A World War One-era German submarine has started to emerge from a beach in northern France. Historians say the UC61 was sunk by its crew after being caught laying mines in July 1917.
The submarine started to become visible at low tide on the beach in Wissant, near Calais, in December. One tour guide, Vincent Schmitt, was lucky enough to stumble upon it at the right time.
Schmitt believes the winds and tides could lead to even more of the UC-61 being exposed. “All the residents of Wissant knew there was a submarine here, but the wreck is mostly silted and therefore invisible,” he said.
“Pieces reappear from time to time, but this is the first time we discover so much.” German submarines, known as U-boats, targeted Allied shipping during World War One, sinking hundreds of vessels.
Historians say the UC-61 was credited with sinking at least 11 ships, either by laying mines or by firing torpedoes. The U-boat had left Zeebrugge in Belgium and was heading to Boulogne-sur-Mer and Le Havre to lay the mines.
According to the local newspaper, the crew was forced to flood and abandon the vessel in Wissant after sea levels dropped.
But just as the 25 crewmembers were caught and surrendered to authorities, they detonated the mines inside the submarine, blowing it underwater until its latest resurgence.
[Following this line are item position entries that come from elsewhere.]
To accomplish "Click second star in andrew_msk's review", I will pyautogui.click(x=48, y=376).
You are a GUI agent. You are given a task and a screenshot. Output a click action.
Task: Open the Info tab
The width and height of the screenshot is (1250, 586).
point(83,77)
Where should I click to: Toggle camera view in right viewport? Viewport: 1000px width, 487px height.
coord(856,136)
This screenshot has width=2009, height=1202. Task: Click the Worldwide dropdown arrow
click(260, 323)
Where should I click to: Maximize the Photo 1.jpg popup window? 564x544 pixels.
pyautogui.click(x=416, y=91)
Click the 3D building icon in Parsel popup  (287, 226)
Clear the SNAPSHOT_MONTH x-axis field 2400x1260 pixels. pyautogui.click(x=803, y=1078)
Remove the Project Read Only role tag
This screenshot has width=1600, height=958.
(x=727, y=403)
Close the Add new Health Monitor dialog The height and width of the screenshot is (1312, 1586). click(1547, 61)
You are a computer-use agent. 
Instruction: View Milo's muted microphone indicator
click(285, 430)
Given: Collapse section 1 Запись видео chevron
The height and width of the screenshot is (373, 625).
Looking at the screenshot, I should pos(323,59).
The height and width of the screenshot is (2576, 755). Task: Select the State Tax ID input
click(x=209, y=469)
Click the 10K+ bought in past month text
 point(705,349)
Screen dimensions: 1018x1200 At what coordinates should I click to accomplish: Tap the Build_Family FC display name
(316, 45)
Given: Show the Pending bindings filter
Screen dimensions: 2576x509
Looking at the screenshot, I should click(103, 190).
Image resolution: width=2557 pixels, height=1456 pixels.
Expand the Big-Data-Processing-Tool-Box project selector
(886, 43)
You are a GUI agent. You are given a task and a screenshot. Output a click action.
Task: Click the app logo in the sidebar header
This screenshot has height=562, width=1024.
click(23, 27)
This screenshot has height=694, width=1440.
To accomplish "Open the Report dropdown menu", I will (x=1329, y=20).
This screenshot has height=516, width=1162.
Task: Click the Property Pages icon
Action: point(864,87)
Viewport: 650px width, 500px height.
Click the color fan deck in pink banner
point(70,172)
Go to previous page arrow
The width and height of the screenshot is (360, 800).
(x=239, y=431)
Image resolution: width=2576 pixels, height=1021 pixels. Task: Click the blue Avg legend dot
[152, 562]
It is now becoming a tourist attraction again, although the local mayor warns it may only be a fleeting visit.
Since December, two sections of the submarine have been visible at low tide about 330ft (100m) from the dunes.
“The wreck is visible briefly every two to three years, depending on the tides and the wind that leads to sand movements, but a good gust of wind and the wreck will disappear again,” said Mayor of Wissant Bernard Bracq.